Text passage: Begin

We discovered that mutations in four genes that have not been reported before in studies of normal epidermis are under positive selection in our dataset. We hypothesize that nonsynonymous mutations in these genes are under positive selection in squamous epithelia in general and are not specific to psoriasis or selected as a consequence of the inflammatory environment (Supplementary Note 2). Mutations across all nine genes that reached significance in the study seemed to be present at a similar frequency across lesional and nonlesional skin from psoriasis patients, further suggesting they are not a specific characteristic of lesional skin.
We have described a mutational signature that we believe to be the result of psoralen exposure. While psoralens have been known to be mutagenic for decades, we add considerable detail to our understanding of this mutagen in humans in vivo. Although the correlation between the signature and clinical history of PUVA treatment was not perfect, the etiology of the signature is supported by existing experimental evidence showing that psoralens cause mutations at TpA sites31,32,33. While psoralen exposure in the context of psoriasis is particularly likely to occur during PUVA-therapy, other possible means of exposure include the past use of sunscreen or tanning lotions containing psoralens or even the consumption of furocoumarin-rich foods. It has been hypothesized that orally ingested furocoumarins increase risk of skin cancers46,47,48,49. We looked for evidence of the psoralen signature both in TCGA melanoma samples and in skin cancers from the HMF and found evidence of the signature only in a psoriasis patient with a history of PUVA treatment. This does not rule out a mutagenic effect of furocoumarins from diet, but suggests that they are rarely a principal source of mutations in the populations from which these cohorts are drawn. We propose that testing for a relationship between furocoumarin consumption and the psoralen mutational signature in sun-exposed skin offers a mechanistic way to test the hypothesis that furocoumarin-rich foods cause skin cancers.

Text passage: End
Records: Begin

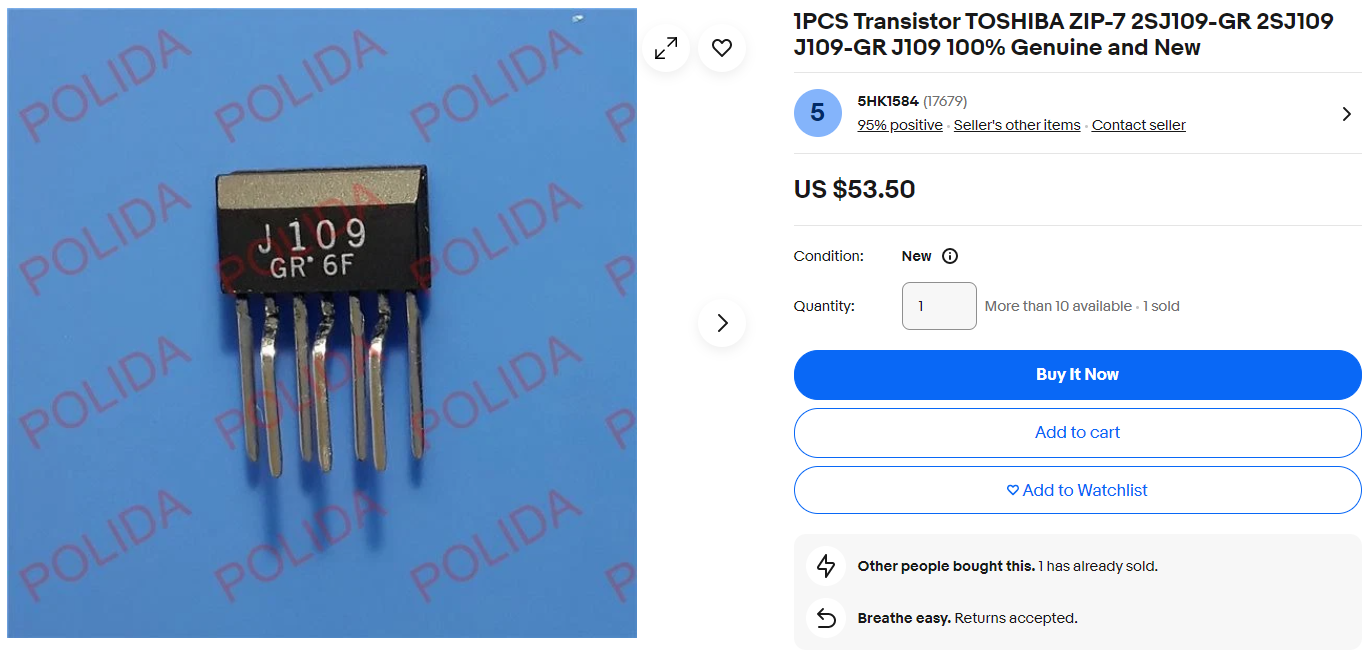Expand seller details chevron
Image resolution: width=1368 pixels, height=657 pixels.
coord(1346,114)
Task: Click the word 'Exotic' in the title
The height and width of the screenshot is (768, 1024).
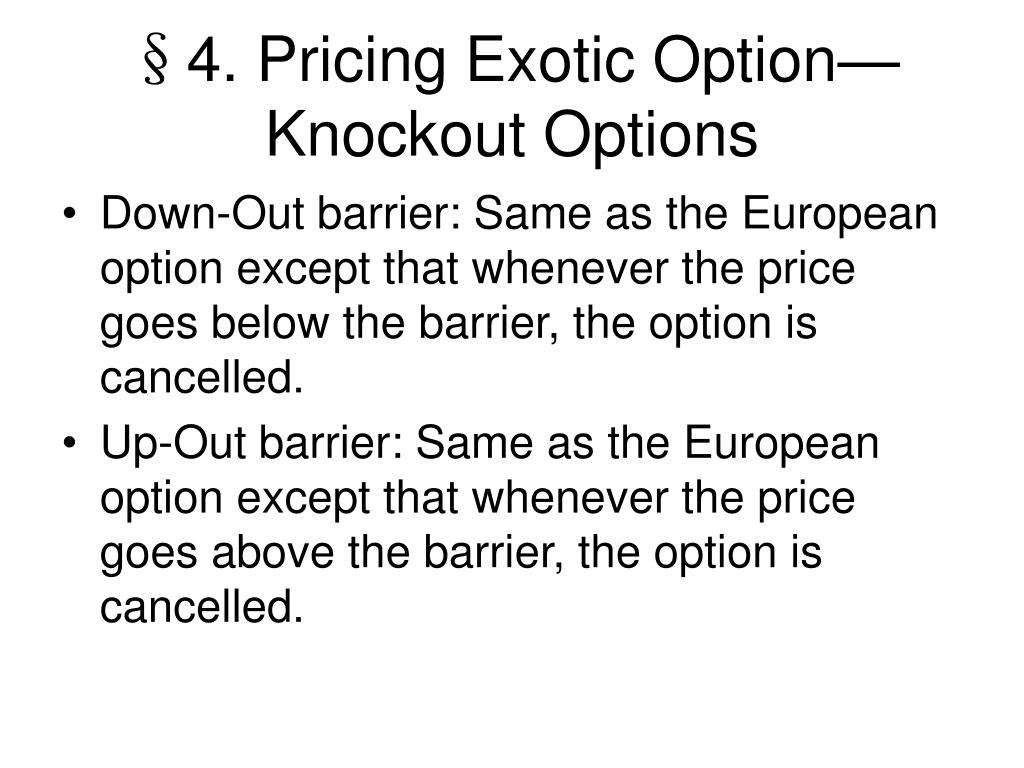Action: [x=551, y=60]
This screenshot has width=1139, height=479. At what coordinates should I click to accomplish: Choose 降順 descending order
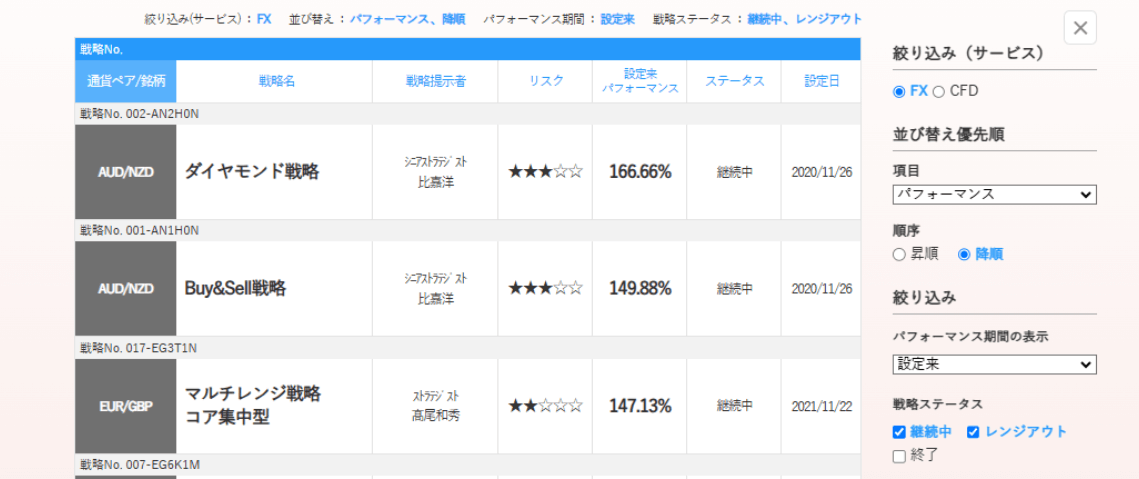tap(964, 254)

Records: End

**Work required:** Transcribe the portion of the skin-mutation passage above that begins at the words "We discovered that" and ends after the words "of lesional skin.".

**Your response:**
We discovered that mutations in four genes that have not been reported before in studies of normal epidermis are under positive selection in our dataset. We hypothesize that nonsynonymous mutations in these genes are under positive selection in squamous epithelia in general and are not specific to psoriasis or selected as a consequence of the inflammatory environment (Supplementary Note 2). Mutations across all nine genes that reached significance in the study seemed to be present at a similar frequency across lesional and nonlesional skin from psoriasis patients, further suggesting they are not a specific characteristic of lesional skin.